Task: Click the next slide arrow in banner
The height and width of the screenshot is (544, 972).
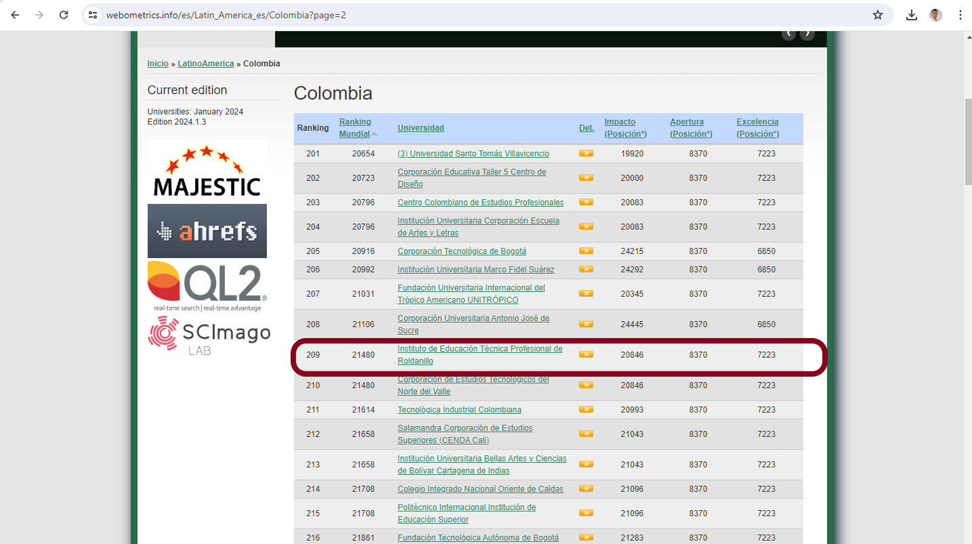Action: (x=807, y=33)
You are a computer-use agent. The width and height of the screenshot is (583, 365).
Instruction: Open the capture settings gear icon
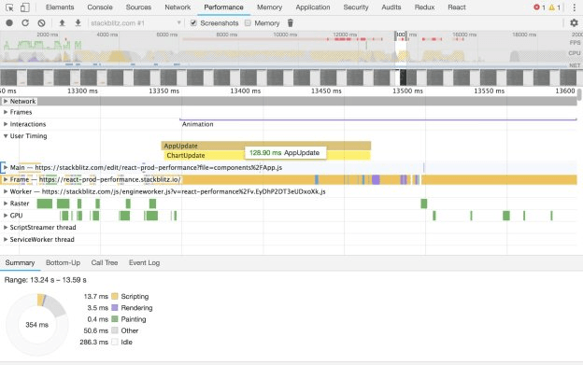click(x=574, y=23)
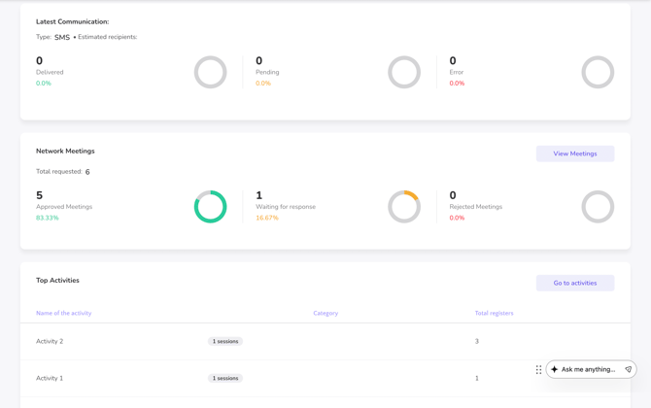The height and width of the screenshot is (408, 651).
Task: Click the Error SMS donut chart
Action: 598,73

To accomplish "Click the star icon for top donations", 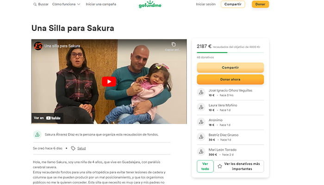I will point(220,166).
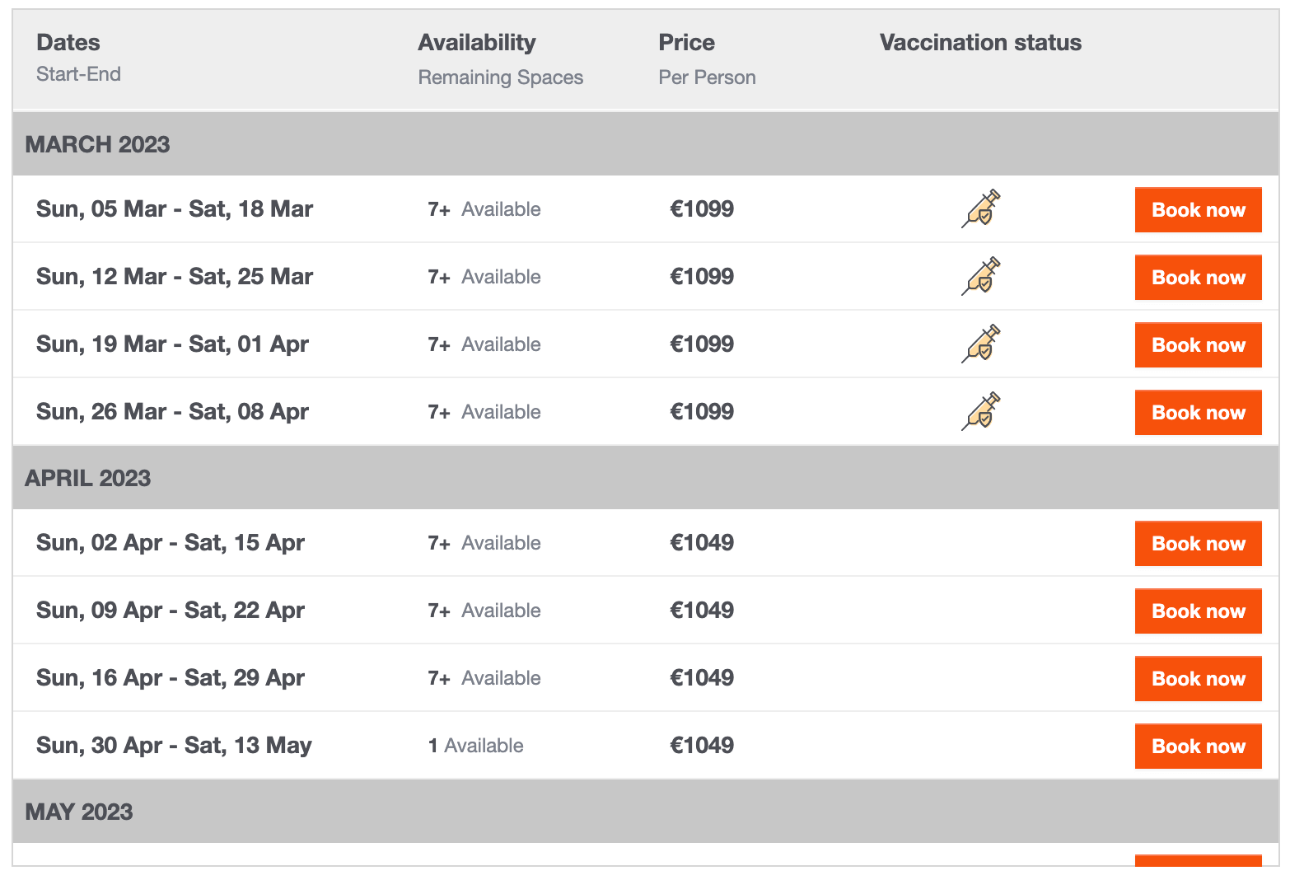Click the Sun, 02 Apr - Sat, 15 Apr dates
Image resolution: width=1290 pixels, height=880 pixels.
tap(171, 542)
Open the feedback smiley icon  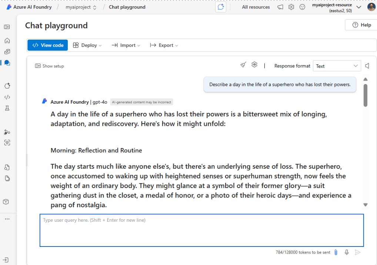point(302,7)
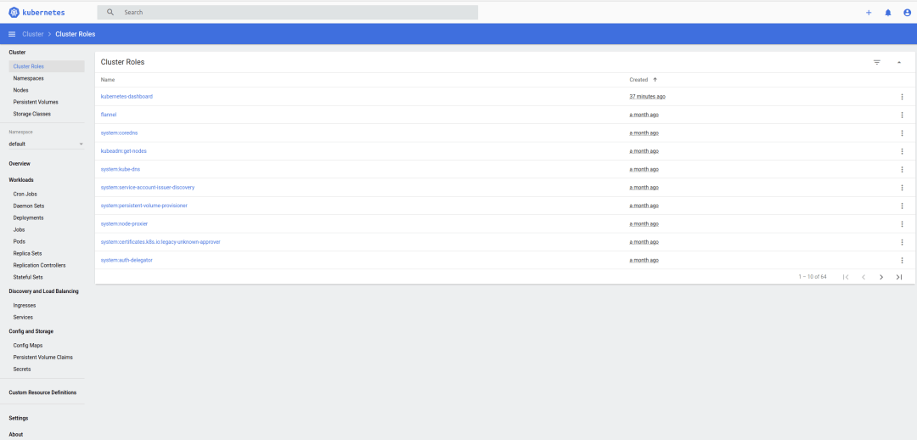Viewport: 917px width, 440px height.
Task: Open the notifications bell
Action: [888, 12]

▸ **EXERCISE REQUIREMENTS**
Output exactly the stretch of the listing that begins at the line containing "The height and width of the screenshot is (544, 972)." and ends at the line containing "You are a computer-use", both kept. Omit pictures and everything else.

▸ **OUTPUT**
The height and width of the screenshot is (544, 972).
Action: (x=807, y=33)
You are a computer-use agent. The width and height of the screenshot is (583, 365).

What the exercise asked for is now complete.